[Written problem]:
Pull out each line of the material below that contains the string "This". Matches must respect case.
▬▬▬▬▬▬▬▬▬▬
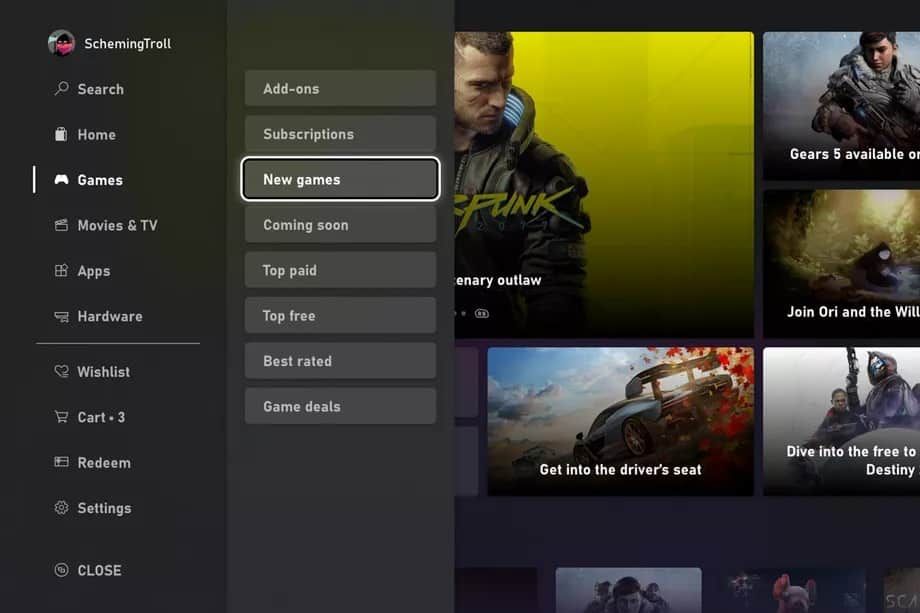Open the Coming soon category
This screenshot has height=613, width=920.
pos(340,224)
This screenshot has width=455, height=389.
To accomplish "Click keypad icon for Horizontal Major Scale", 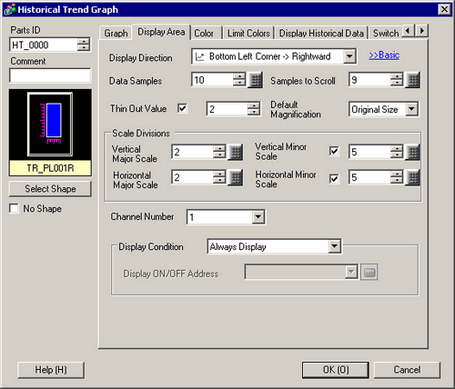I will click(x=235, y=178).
▬▬▬▬▬▬▬▬▬▬
[Completed task]:
This screenshot has height=613, width=920.
This screenshot has width=455, height=389.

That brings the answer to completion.